# Second most common value with Pandas

python
pandas
r
Published

March 22, 2020

I really like method chaining in Pandas. It reduces the risk of typos or errors from running assignment out of order. However some things are really difficult to do with method chaining in Pandas; in particular getting the second most common value of each group.

This is much easier to do in R’s dplyr with its consistent and flexible syntax than it is with Pandas.

# Problem

For the table below find the total frequency and the second most common value of y by frequency for each x (in the case of ties any second most common value will suffice).

x y frequency
1 1 3
1 2 2
1 3 2
2 2 2
2 1 1
3 1 1

x frequency second
1 6 2
2 3 1
3 1 NA

## Solution with dplyr

This is pretty straightforward to solve in R with dplyr; we can first sort the columns by frequency and pick the second element:

``````d <- data.frame(x=c(1,1,1,2,2,3),
y=c(1,2,3,1,2,1),
n=c(3,2,1,1,2,1))

d %>%
group_by(x) %>%
arrange(desc(n)) %>%
summarise(n = sum(n), second = nth(y, 2))``````

This gives exactly the result above.

## Solving with Pandas

Starting with the same dataframe

``````df = pd.DataFrame({'x': [1, 1, 1, 2, 2, 3],
'y': [1, 2, 3, 1, 2, 1],
'n': [3, 2, 1, 1, 2, 1]})``````

To get the results over multiple lines is straightforward:

``````totals = df.groupby('y').n.sum()
# Note nth is 0 indexed
second = df.sort_values('n', ascending=False).groupby('x').y.nth(1)
ans = pd.DataFrame({'n': totals, 'second': second})``````

This is fine, but it means you have to break a chain. You can chain directly with agg if we want to find the top value:

``````(df
.sort_values('n', ascending=False)
.groupby('x')
.agg(n=('n', 'sum'), first=('y', 'first'))
)``````

Unfortunately there’s no built in `second` function. There is an nth function, but there’s no way to pass the argument n in the `agg` call.

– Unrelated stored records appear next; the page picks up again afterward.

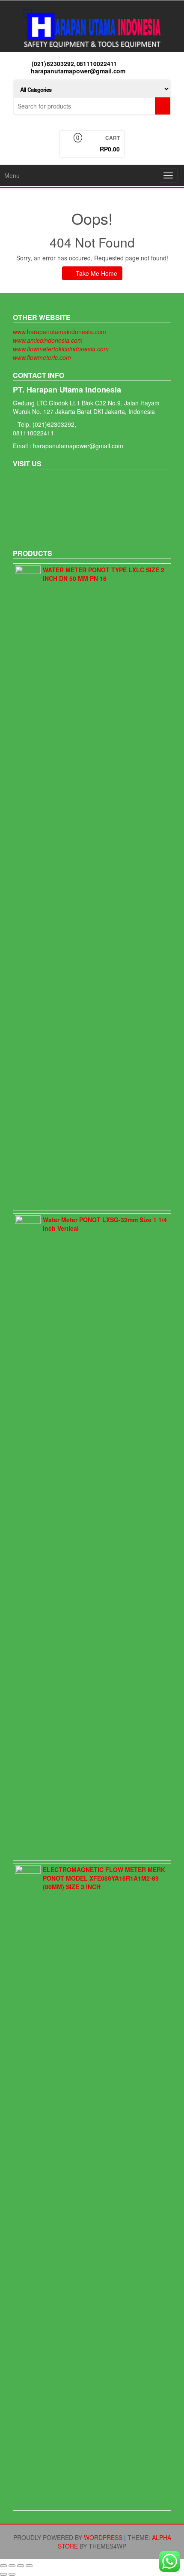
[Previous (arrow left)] (3, 2574)
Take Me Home (95, 273)
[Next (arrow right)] (12, 2574)
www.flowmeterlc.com (42, 357)
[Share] (12, 2565)
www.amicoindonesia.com (48, 340)
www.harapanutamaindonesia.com (59, 331)
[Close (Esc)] (3, 2565)
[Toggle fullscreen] (20, 2565)
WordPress (103, 2537)
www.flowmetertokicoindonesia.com (61, 348)
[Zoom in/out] (29, 2565)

We could try to wrap nth in a partial, but I can’t work out where in pandas nth is defined. Passing `pandas.core.groupby.generic.DataFrameGroupBy.nth` to agg gives an error.

``````> df.groupby('y').agg(a=('x', lambda x: nth(x,1)))
TypeError: n needs to be an int or a list/set/tuple of ints``````

We could try to define our own function to find the nth item, `iloc` almost works, but if there’s an item that doesn’t have an nth item it raises an IndexError.

``````> (df
.sort_values('n', ascending=False)
.groupby('x')
.agg(n=('n', 'sum'), second=('y', lambda y: y.iloc))
)
IndexError: single positional indexer is out-of-bounds``````

Another strategy would be to slice into a running count; in dplyr:

``````d %>%
group_by(x) %>%
arrange(desc(n)) %>%
mutate(rn = row_number(),
second = ifelse(rn == 2, y, NA)) %>%
summarise(n=sum(n), second=first(na.omit(second)))``````

We can do this in Pandas because the `first` function ignores NaN values where it can. Without chaining in Pandas this looks like:

``````df['rn'] = df.sort_values('n', ascending=False).groupby('x').cumcount()
df['second'] = df.y[df.rn == 1]
df.groupby('x').agg(n=('n', 'sum'), second=('second', 'first'))``````

I’m still not sure how to chain either of the two ways! One way I can get it to chain is by setting the index and assigning:

``````(df
.sort_values('n', ascending=False)
.set_index('x')
.assign(second=lambda df: df.groupby('x').y.nth(1))
.groupby('x')
.agg(n=('n', 'sum'), second=('second', 'first'))
)``````

Unfortunately here the cure is worse than the disease and the chain is hard to manage and unreadable.

A cleaner way is to define an `nth` function that does what we need:

``````import numpy as np
def get_nth(n):
def nth(x):
return x[n] if len(x) > n else np.nan
return nth

(df
.sort_values('n', ascending=False)
.groupby('x')
.agg(n=('n', 'sum'), second=('y', get_nth(1)))
)``````

Another even better option suggested by Samuel Oranyeli is to use `pipe` to be able to use `nth` with other aggregations:

``````df
.groupby('x')
.pipe(lambda df: pd.DataFrame({'frequency' : df.n.sum(),
'second' : df.y.nth(1)}))``````

While these will do, they’re still quite frustrating to use. I’ll be watching the Python libraries that are built on top of Pandas, like Siuba (an adaptation of dplyr) and Datatable (an adaptation of the R DataTables library), which may make these transformations easier to do.